## TASK DESCRIPTION
All lines from the one containing "Task: Click the Save Role button" through the final line of the records below should be reproduced exactly, with the pictures left out.

[Stored data]
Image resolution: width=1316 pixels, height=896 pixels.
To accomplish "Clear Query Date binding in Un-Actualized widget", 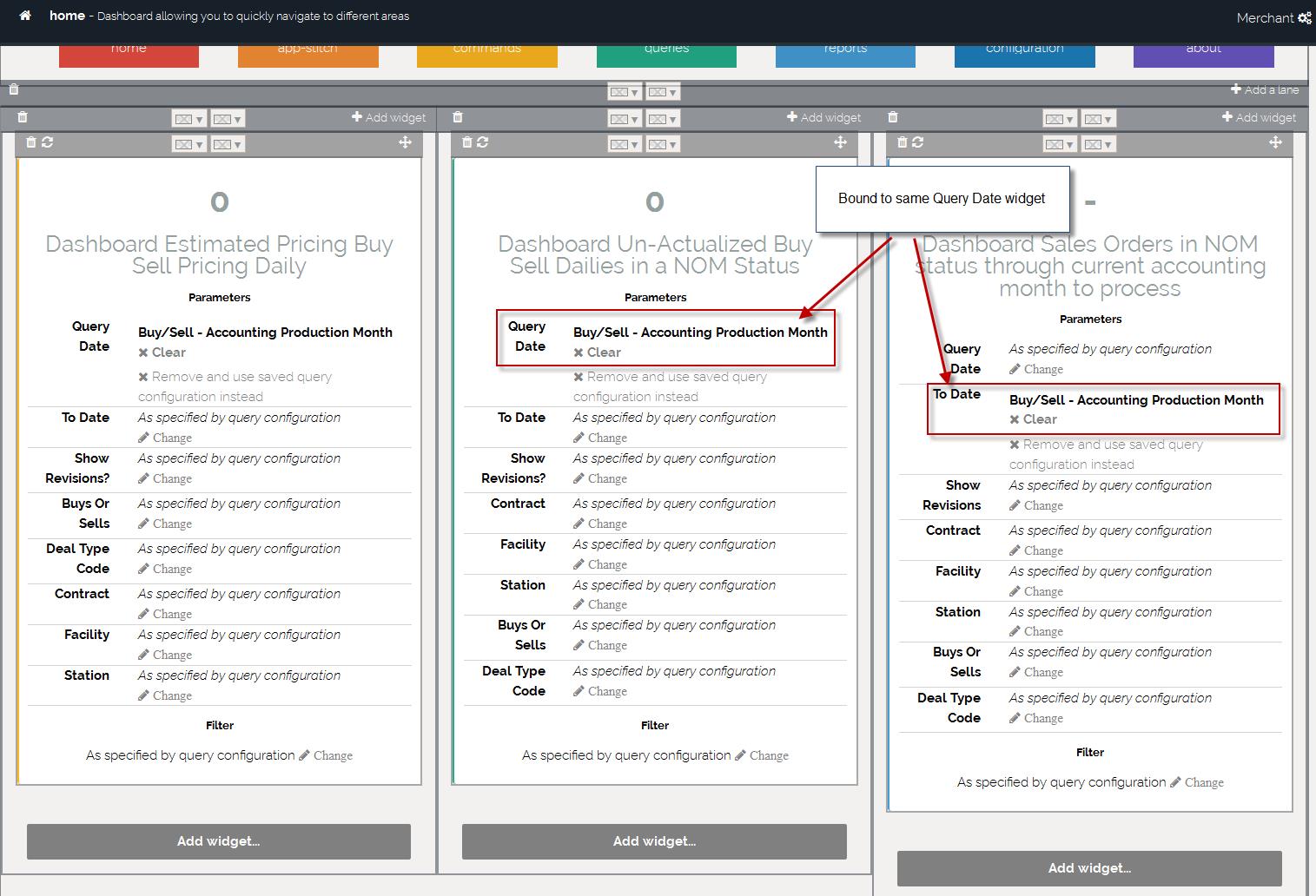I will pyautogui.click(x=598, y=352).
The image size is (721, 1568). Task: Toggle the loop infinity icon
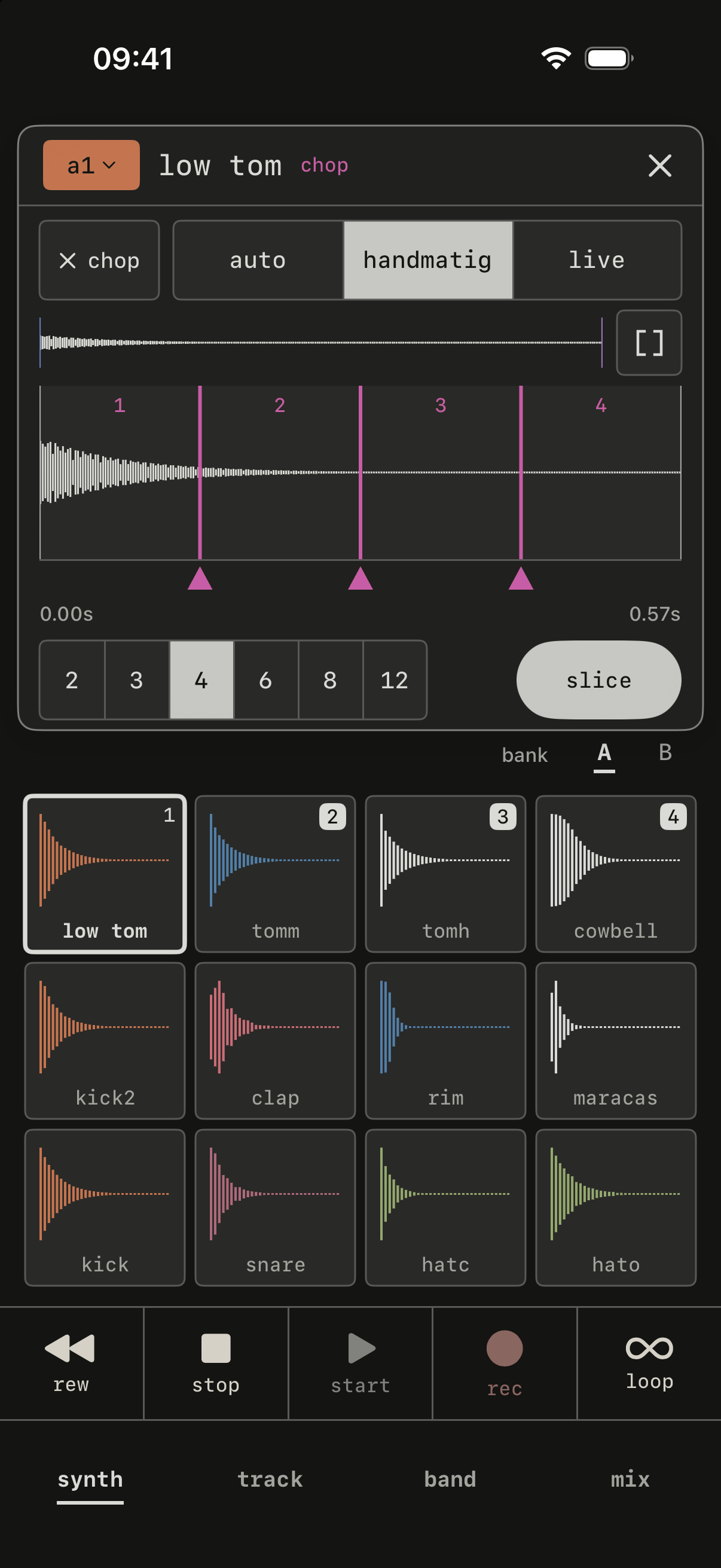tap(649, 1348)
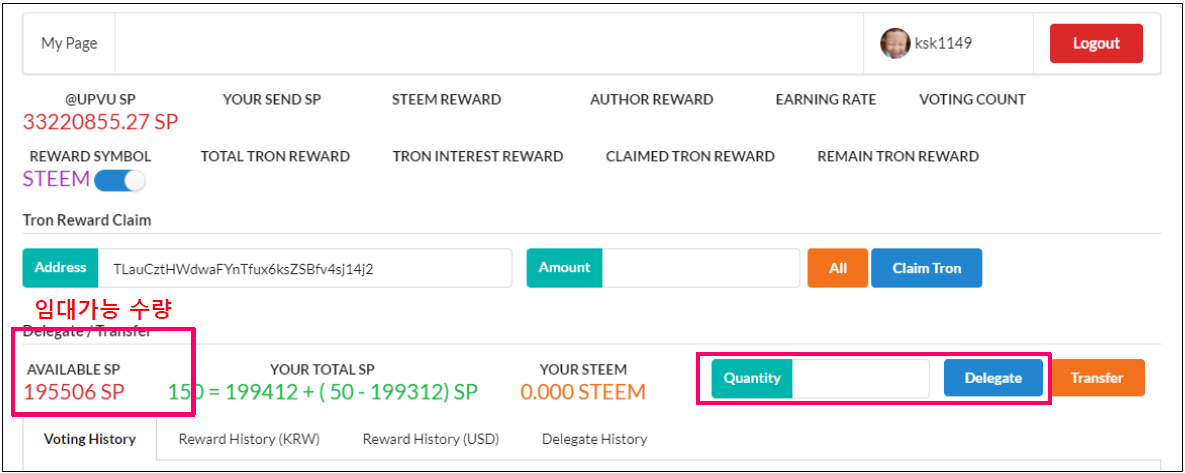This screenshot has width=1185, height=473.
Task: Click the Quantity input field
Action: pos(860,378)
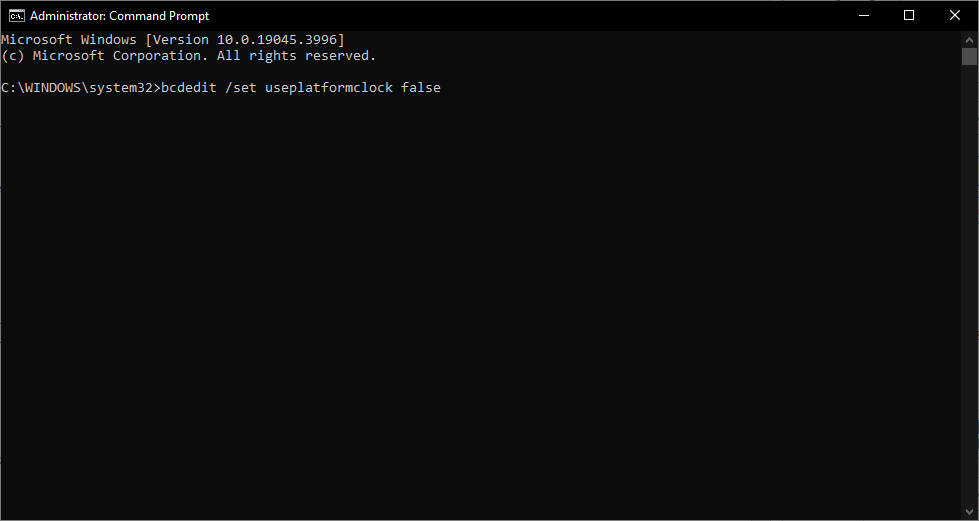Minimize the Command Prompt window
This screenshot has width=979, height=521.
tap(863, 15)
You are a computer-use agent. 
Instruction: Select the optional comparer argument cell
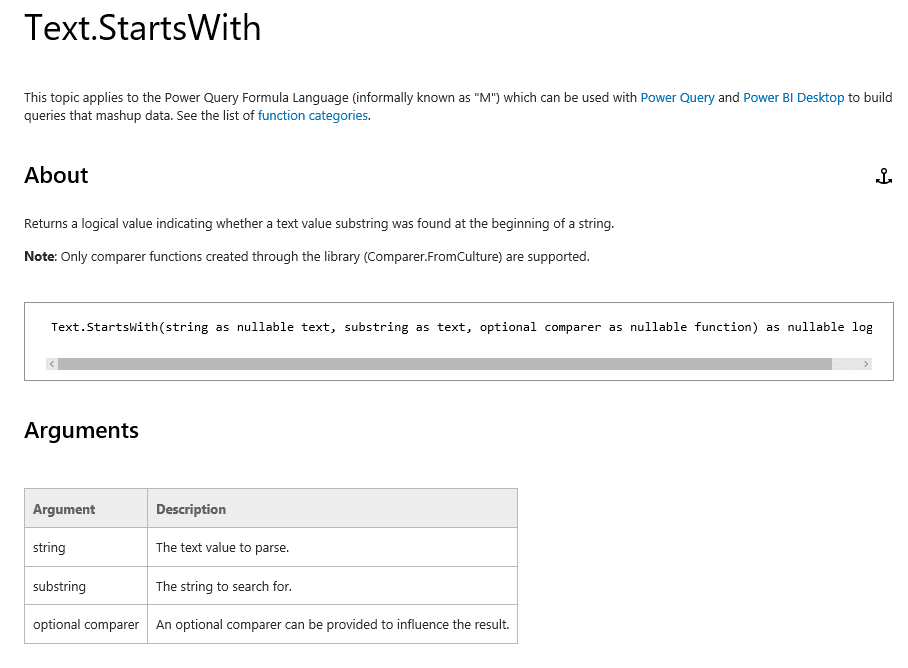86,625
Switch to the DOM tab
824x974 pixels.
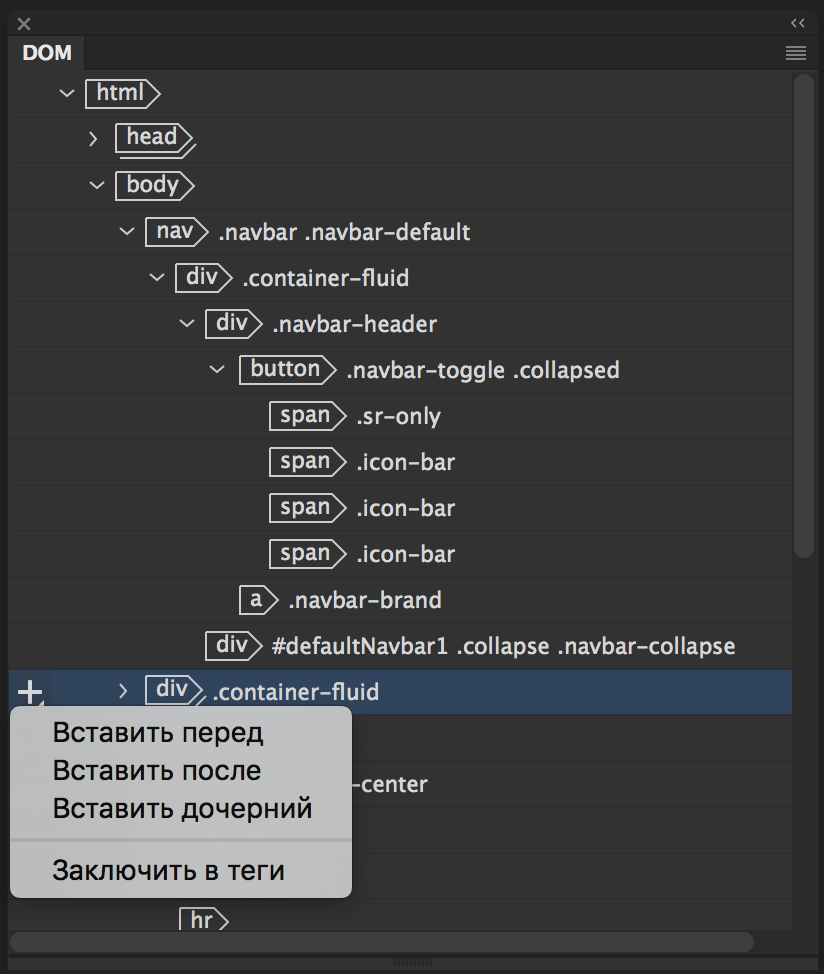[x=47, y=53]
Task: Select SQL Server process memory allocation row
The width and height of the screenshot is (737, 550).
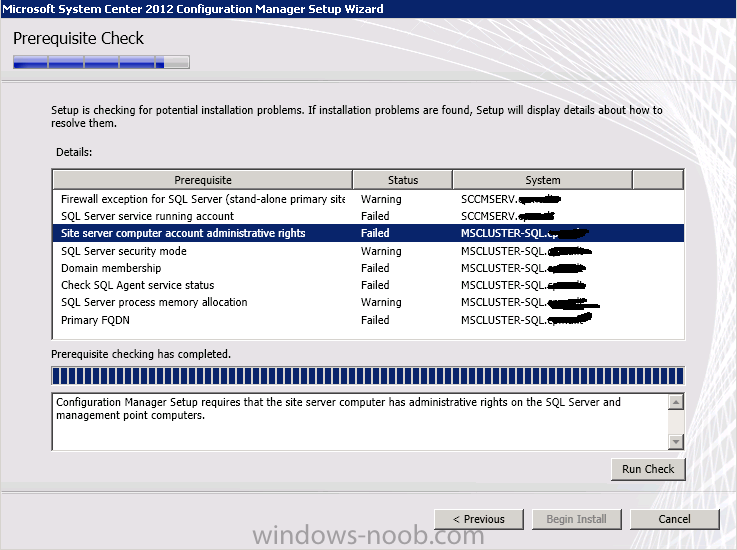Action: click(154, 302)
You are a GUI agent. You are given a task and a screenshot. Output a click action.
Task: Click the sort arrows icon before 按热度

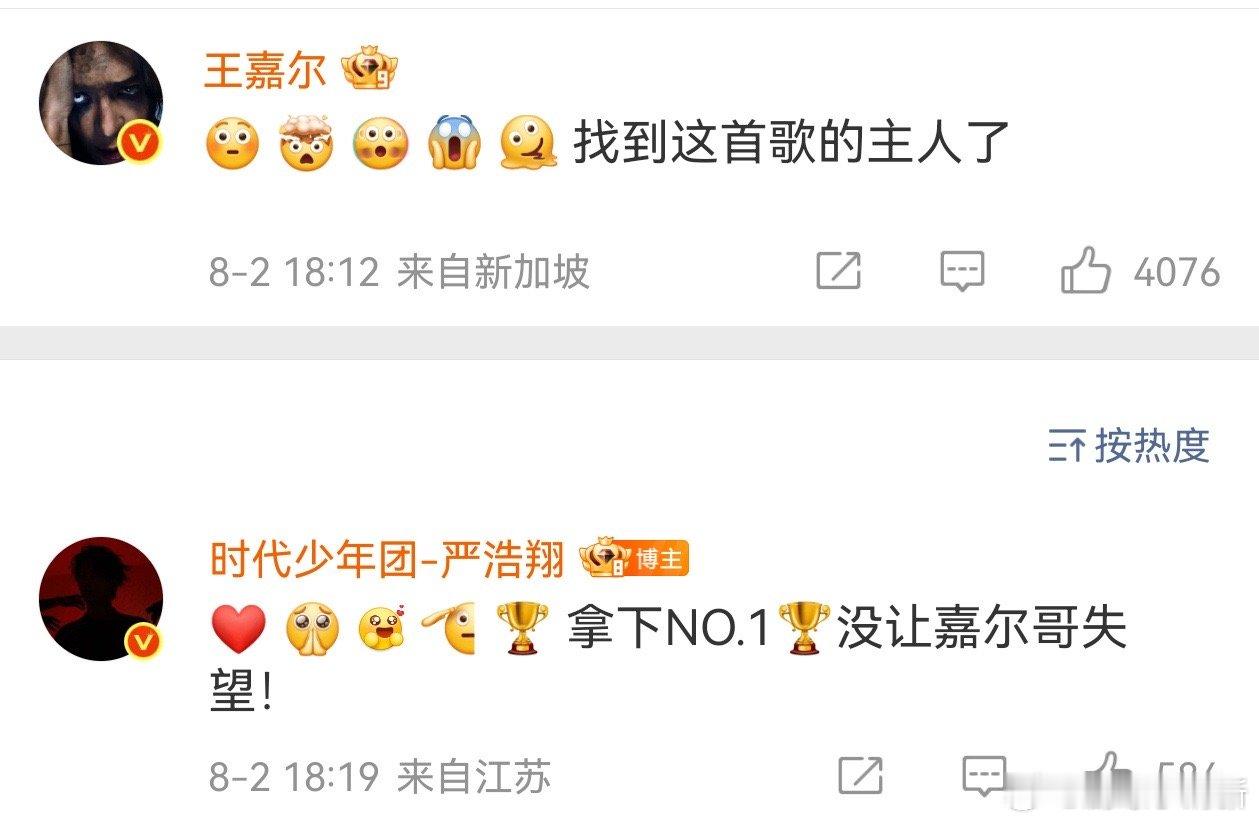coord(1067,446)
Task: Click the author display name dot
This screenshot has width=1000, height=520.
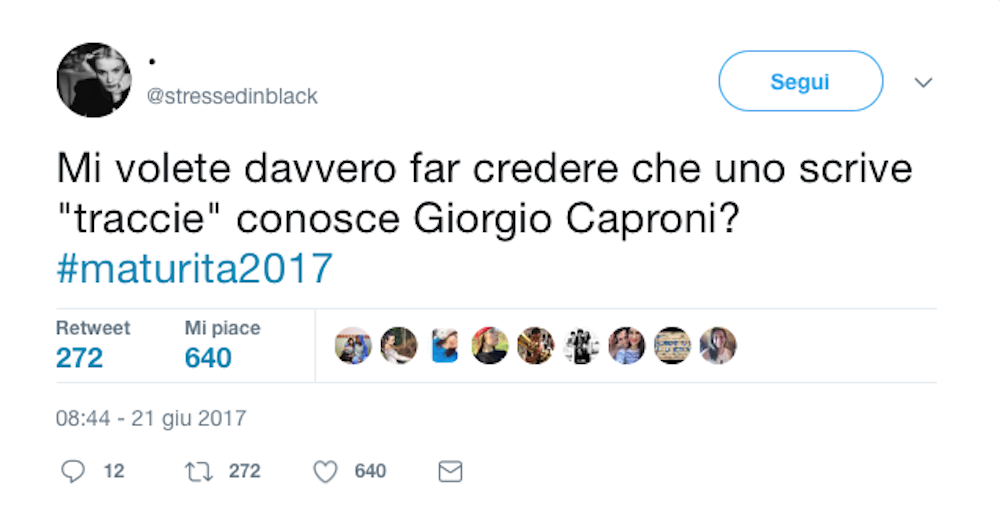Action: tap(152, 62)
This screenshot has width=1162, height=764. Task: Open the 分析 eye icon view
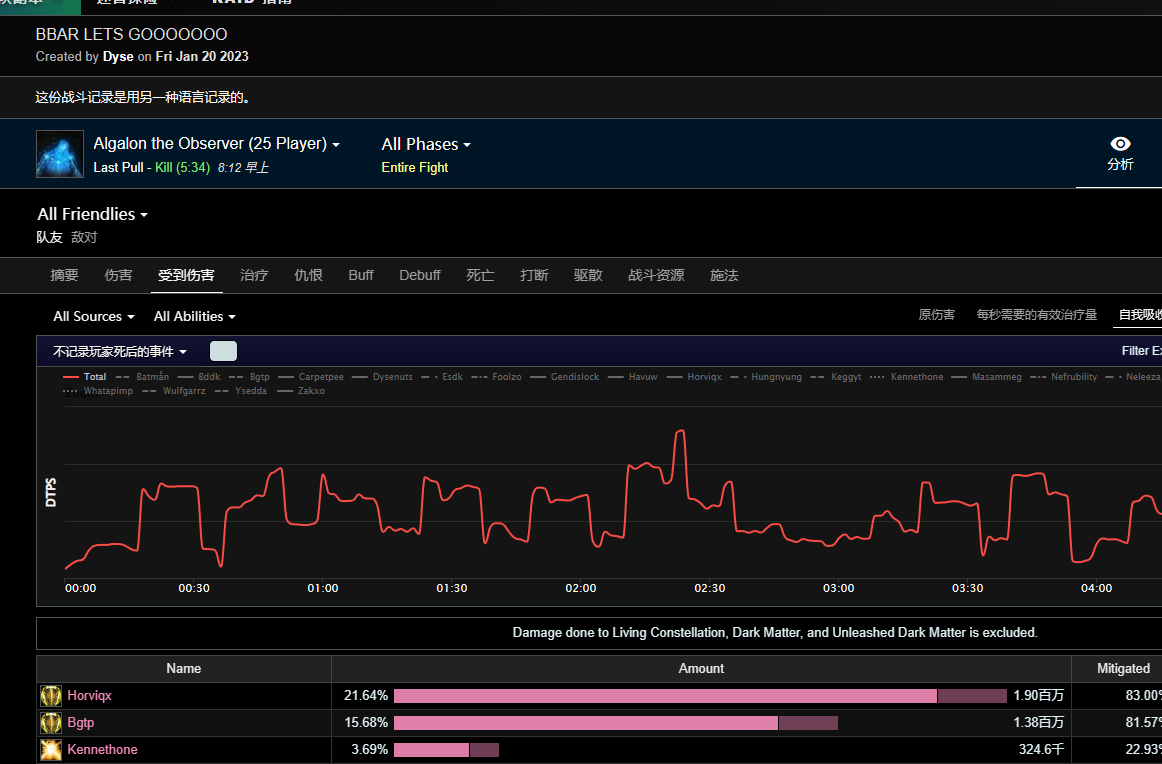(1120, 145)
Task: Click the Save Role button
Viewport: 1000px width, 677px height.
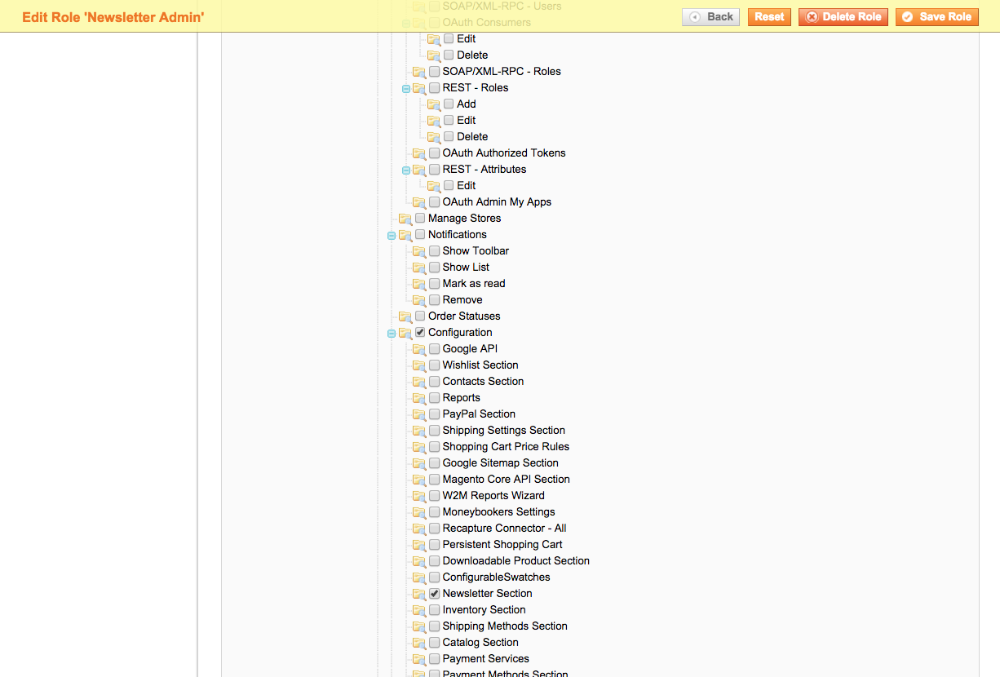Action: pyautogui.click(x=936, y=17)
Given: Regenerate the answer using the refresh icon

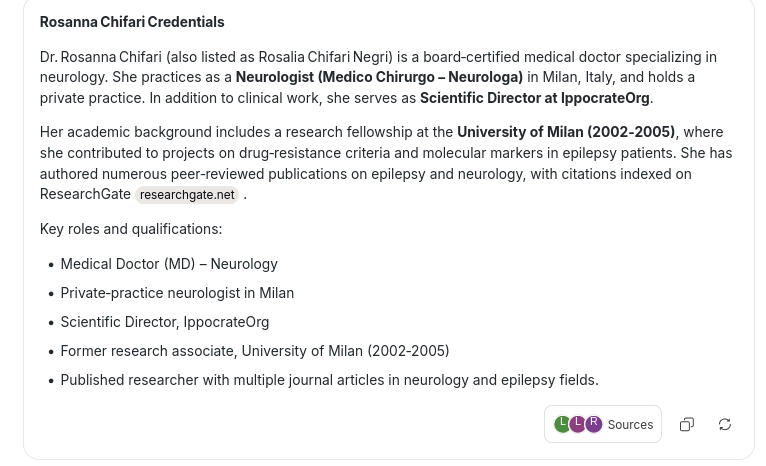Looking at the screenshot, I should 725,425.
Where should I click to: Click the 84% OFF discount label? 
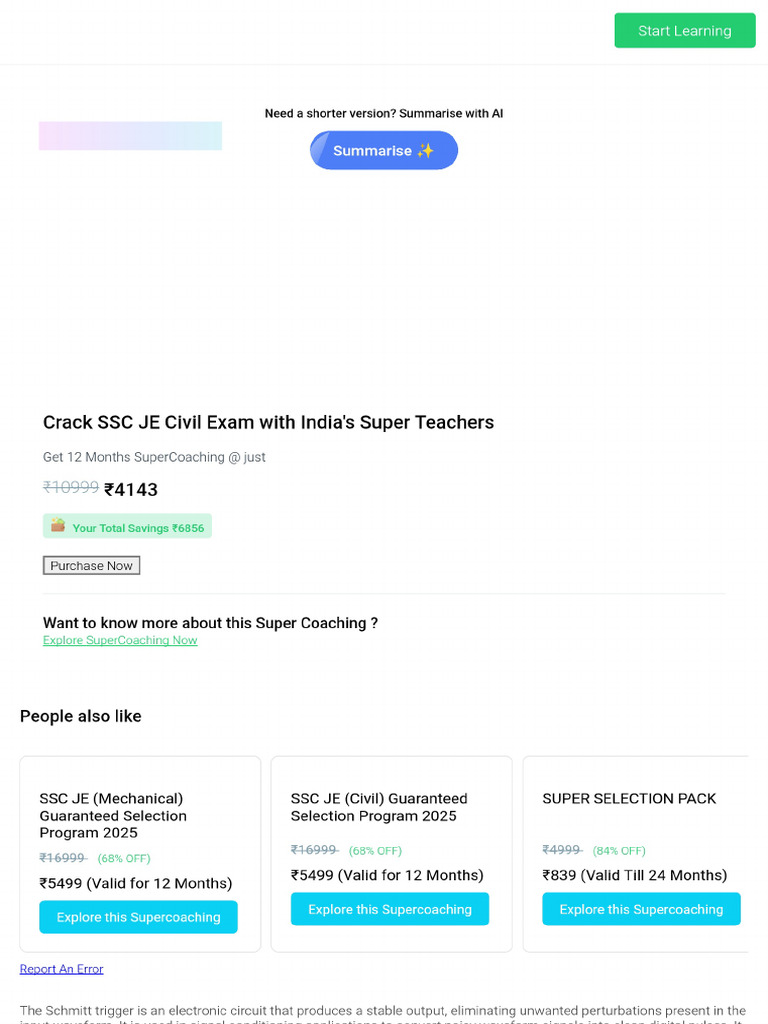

## WRITTEN RESPONSE
Task: Click the Save Role button
Viewport: 1000px width, 677px height.
Action: pyautogui.click(x=936, y=17)
Given: Regenerate the answer using the refresh icon

Looking at the screenshot, I should 725,425.
Where should I click to: Click the 84% OFF discount label? 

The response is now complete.